### [CONSIGNES DE TRAVAIL]
1/ Recopiez le passage du texte de la page qui va de « La pile de dvds » jusqu'à « films en costumes. » inclus.
2/ Relevez tous les acteurs et actrices que le texte de la page désigne par leur nom.

### [TEXTE DE LA PAGE]
★ ★ ★ ★ ★ ★ ★
Les autres acteurs ne sont pas en reste, et on a le plaisir de retrouver des têtes bien connues :

- James Purefoy, qui incarnait Tom Bertram dans Mansfield Park 1999, et à qui le rôle du capitaine Rawdon, avec son physique avantageux et son côté roublard, convient assez bien ;


- la sympathique Romola Garai dans le rôle de la fadasse Amélia ;

- Rhys Ifan dans le rôle du capitaine Dobbin ;

- Jonathan Rhys Meyer dans le rôle de George Osborne, qui a tout du jeune coq, au sens propre comme au sens figuré ;

- un certain nombre de vieilles dames habituées des period dramas (on retrouve ainsi la Lady Catherine de Burgh d'Orgueil et Préjugés 1995 dans le rôle d'une aristocrate très très snob, mais aussi une actrice qui jouait le rôle d'une vieille fille dans l'adaptation du roman d'Elizabeth Gaskell, Femmes et Filles) ;

- l'acteur qui joue le rôle du professeur dans la dernière adaptation des Quatre filles du Docteur March, dans le rôle - ici abject - de Lord Steyne ;

et bien d'autres. On a l'impression d'être en pays de connaissance, et ma foi, c'est très agréable !

Sinon, l'adaptation est très colorée, sans pour autant tomber dans le ridicule, le mauvais goût ou le kitsch : c'est une adaptation qui caresse l'oeil sans l'agresser. Les costumes et les décors sont "indianisés", ce qui leur donne une touche décalée et moderne : non, nous ne sommes pas dans une énième adaptation en costumes compassée et poussiéreuse ; au contraire, le film montre la modernité du chef d'oeuvre de Thackeray, et en épousant le point de vue de l'une de ses héroïnes, Becky Sharp, adopte une posture résolument féministe.


L'Inde, pays dans lequel est né Thackeray, et auquel il fait plusieurs fois référence dans La Foire aux Vanités, est fréquemment convoquée par Mira Nair, qui en fait une voie d'accès à une forme de vie plus heureuse.

Bref, on rit, on est ému, et on passe un excellent moment. A voir !

mardi 21 septembre 2010

L'Autre Dumas, de Safy Nebbou (2010).

La pile de dvds que j'ai à voir commençant à s'accumuler de manière inquiétante, j'ai décidé de prendre le taureau par les cornes, et j'ai regardé ce week-end avec beaucoup de plaisir L'Autre Dumas.



L'Autre Dumas est un bon film, porté par un scénario solide - qui s'inspire d'une pièce créée en 2003, Signé Dumas - et des comédiens talentueux, Safy Nebbou filmant le tout avec un esprit résolument contemporain, évitant ainsi de sombrer dans le piège de l'académisme qui menace toujours de plomber les films en costumes.

L'Autre Dumas repose sur la confrontation de deux personnages à la fois complètement différents et profondément liés et complémentaires : Alexandre Dumas, l'écrivain qui vit en pleine lumière, et son "nègre", Auguste Maquet, qui vit dans l'ombre du grand homme auquel il est pourtant nécessaire.
★ ★ ★ ★ ★ ★ ★
Données d'éléments et de position du texte:
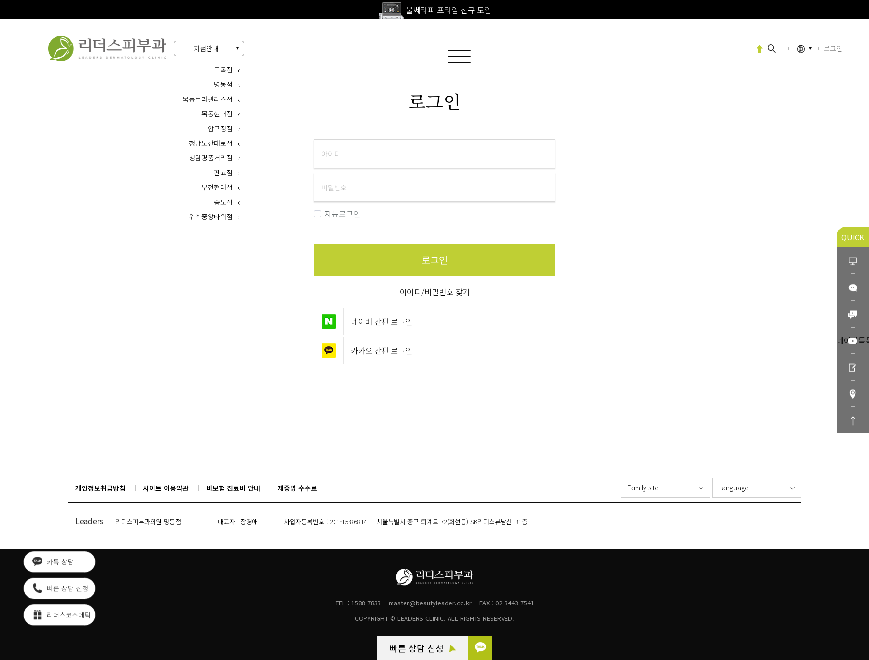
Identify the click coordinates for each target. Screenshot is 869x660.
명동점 (223, 84)
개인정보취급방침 (100, 488)
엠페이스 (726, 48)
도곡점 (223, 69)
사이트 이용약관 (166, 488)
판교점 (223, 172)
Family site (643, 487)
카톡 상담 (53, 563)
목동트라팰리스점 (207, 99)
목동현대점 (217, 113)
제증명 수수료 (297, 488)
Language (733, 487)
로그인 (107, 48)
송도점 (223, 202)
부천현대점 (217, 187)
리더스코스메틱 (61, 616)
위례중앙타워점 (211, 216)
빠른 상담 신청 (423, 648)
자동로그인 (337, 213)
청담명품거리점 (211, 157)
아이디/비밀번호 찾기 (435, 292)
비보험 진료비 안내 (233, 488)
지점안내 (206, 48)
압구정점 (220, 128)
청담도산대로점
★ ★ ★ ★ ★ ★ ★
### [CORRIGÉ DES EXERCICES]
1/
La pile de dvds que j'ai à voir commençant à s'accumuler de manière inquiétante, j'ai décidé de prendre le taureau par les cornes, et j'ai regardé ce week-end avec beaucoup de plaisir L'Autre Dumas.



L'Autre Dumas est un bon film, porté par un scénario solide - qui s'inspire d'une pièce créée en 2003, Signé Dumas - et des comédiens talentueux, Safy Nebbou filmant le tout avec un esprit résolument contemporain, évitant ainsi de sombrer dans le piège de l'académisme qui menace toujours de plomber les films en costumes.

2/
James Purefoy
Romola Garai
Rhys Ifan
Jonathan Rhys Meyer